Collected data
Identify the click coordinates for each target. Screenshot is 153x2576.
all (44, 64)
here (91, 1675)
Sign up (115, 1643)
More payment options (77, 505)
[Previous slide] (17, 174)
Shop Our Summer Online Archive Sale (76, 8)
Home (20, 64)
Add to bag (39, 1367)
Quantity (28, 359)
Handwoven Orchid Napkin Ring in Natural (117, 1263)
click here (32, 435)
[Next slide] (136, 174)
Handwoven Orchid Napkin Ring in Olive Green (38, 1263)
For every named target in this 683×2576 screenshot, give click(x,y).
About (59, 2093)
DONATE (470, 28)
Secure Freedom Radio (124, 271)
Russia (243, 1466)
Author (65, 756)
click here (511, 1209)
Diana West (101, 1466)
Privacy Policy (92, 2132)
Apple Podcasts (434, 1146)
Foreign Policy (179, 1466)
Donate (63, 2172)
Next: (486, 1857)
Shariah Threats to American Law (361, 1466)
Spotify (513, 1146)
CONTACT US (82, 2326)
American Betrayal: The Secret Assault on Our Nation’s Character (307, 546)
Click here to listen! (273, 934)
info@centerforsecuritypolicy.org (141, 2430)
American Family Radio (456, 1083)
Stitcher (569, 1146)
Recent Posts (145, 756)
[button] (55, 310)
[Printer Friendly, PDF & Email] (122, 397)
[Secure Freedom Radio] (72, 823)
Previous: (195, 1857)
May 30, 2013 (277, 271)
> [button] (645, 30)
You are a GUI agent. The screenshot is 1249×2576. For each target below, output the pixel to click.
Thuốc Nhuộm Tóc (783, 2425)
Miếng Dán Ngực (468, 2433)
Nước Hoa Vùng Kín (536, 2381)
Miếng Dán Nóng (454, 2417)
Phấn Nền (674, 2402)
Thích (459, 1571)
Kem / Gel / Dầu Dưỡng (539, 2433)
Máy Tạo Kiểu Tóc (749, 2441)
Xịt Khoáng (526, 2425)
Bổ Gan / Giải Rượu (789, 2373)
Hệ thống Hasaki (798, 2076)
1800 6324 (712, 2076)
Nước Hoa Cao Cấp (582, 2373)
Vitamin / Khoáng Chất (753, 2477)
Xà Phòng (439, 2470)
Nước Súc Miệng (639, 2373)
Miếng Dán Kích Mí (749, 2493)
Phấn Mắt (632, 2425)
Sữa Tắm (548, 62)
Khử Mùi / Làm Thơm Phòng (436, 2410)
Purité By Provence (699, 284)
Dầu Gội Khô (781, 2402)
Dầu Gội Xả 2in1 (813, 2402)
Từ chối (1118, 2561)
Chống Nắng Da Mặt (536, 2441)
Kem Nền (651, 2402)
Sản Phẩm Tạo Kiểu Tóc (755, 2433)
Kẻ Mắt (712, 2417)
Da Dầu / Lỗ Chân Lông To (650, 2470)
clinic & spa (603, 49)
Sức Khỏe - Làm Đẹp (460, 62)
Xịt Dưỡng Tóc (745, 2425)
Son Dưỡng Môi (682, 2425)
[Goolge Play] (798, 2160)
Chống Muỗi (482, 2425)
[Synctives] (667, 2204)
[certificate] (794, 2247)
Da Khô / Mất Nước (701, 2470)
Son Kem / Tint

→ Description of the task: The lines you need are those containing "target"; find them in the records and copy them.

→ Exercise output:
Identify the click coordinates for each target. Screenshot is 153x2576.
For every named target in this 683×2576 screenshot, give click(x,y).
You are a GUI agent. The screenshot is 1249×2576. For each target below, output the pixel to click.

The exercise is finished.